What needs to be done.
Answer these questions from the design complaints text below:
1. Which three meat foods are said to come in containers that aren't truly reclosable?
2. Which book is described as full of product complaints?
3. In busy public bathrooms, what does one writer say they are reduced to doing?
** START OF Text excerpt **
When the damn doorknob is so close to the doorframe that my giant paws don't fit around it with enough room to turn.

(On second thought, it may be that I am the poorly-designed item here.)
posted by wenestvedt at 1:24 PM on March 19, 2019 [3 favorites]




If cell phones had more buttons, you could use more functions without looking at them. The removal of buttons for ever more functionality through the touch screen is a problem.
posted by amtho at 1:37 PM on March 19, 2019 [9 favorites]


Unless things have changed since I last bought bacon a few years ago, the standard packaging is idiotic. How hard would it be to design it in such a way that you can close the package again and have it stay closed?

Some of my favorite meat foods are this way: bacon, prosciutto, and smoked salmon all come in containers that aren't truly reclosable and whose exteriors always get greasy.
posted by witchen at 1:52 PM on March 19, 2019 [4 favorites]


The Hitachi Magic Wand. Not ergonomically sound at all, it's murder on your wrists. And yet, it undeniably amazing at doing the primary task it was designed to do.
posted by ActionPopulated at 1:54 PM on March 19, 2019 [7 favorites]


Some brands of breakfast cereal use inner plastic bags that are so strong they defy opening by hand, and, if opened by hand leave an ugly, ragged and inefficient opening.

And/or scatters cereal all over the place because of how hard you have to pull on the bags if opening by hand.
posted by Archipelago at 1:55 PM on March 19, 2019 [12 favorites]


The Mezzanine by Nicholson Baker is full of these types of product complaints. One that has always stuck with me is plastic straws vs paper straws. Plastic pops out of your drink and stabs you in the face!

Edit: Also, it's horrible for the environment, and we're starting to realize that now (duh).
posted by Miss T.Horn at 1:55 PM on March 19, 2019 [1 favorite]


Most cylindrical containers for wet wipes are terrible. If the wipe you want to use is not already perfectly positioned just so, you have to either pop the entire lid apparatus and reach into a wet roll of wipes (probably contaminating them) or else plunge your finger into a ring of sharp plastic spikes that will 100% cut you.
posted by witchen at 2:00 PM on March 19, 2019 [10 favorites]


Almost every time I go to the bathroom in a busy restaurant, airport, museum, or other public place I don't understand why the doors aren't designed like porta potties that show you when they are vacant or occupied and I am reduced to bending down to look for feet!

Granted there are bathrooms where there are vacant or occupied signs on a dial connected to the lock, but those are not universal. Adopting this design would end the jiggle the handle vs knock on the door debate.
** END OF Text excerpt **
** START OF Dataset content **
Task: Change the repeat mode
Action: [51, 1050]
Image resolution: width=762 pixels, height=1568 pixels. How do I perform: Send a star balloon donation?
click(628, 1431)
** END OF Dataset content **
Answer.
1. Bacon, prosciutto, and smoked salmon.
2. The Mezzanine by Nicholson Baker.
3. Bending down to look for feet.